The largest of the projects is $9.98 million grant to establish the Center for Trustworthy Machine Learning (CTML) at Penn State College of Engineering. The multi-institution, multi-disciplinary center will focus on understanding the security risks of machine learning and devise the tools, metrics and methods to manage and mitigate security vulnerabilities.
The new CTML will work to develop an arsenal of defensive techniques to build future systems in a safer, more secure manner.

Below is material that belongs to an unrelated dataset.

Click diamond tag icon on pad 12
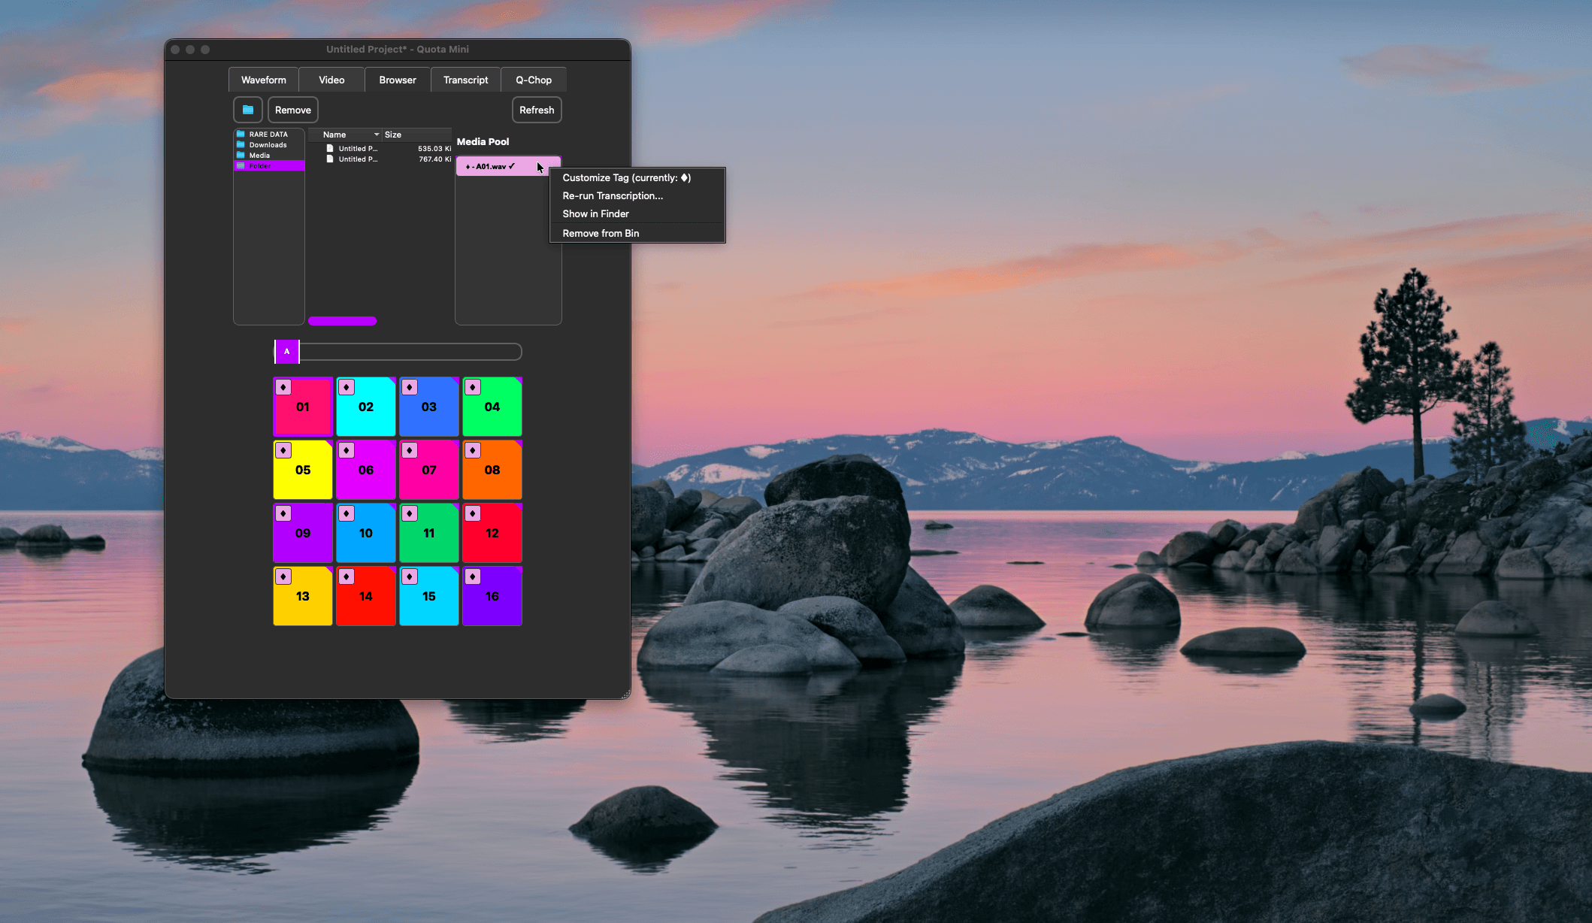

"Machine learning is fundamentally changing the way we live and work -- from autonomous vehicles, digital assistants, to robotic manufacturing -- we see computers doing complex reasoning in ways that would be considered science fiction just a decade ago," said Patrick McDaniel, lead principal investigator of the CTML project. "We have a unique opportunity at this time, before machine learning is widely deployed in critical systems, to develop the theory and practice needed for robust learning algorithms that provide rigorous and meaningful guarantees."
CTML is a collaboration with Stanford University, University of California-Berkeley, University of California-San Diego and the University of Wisconsin-Madison.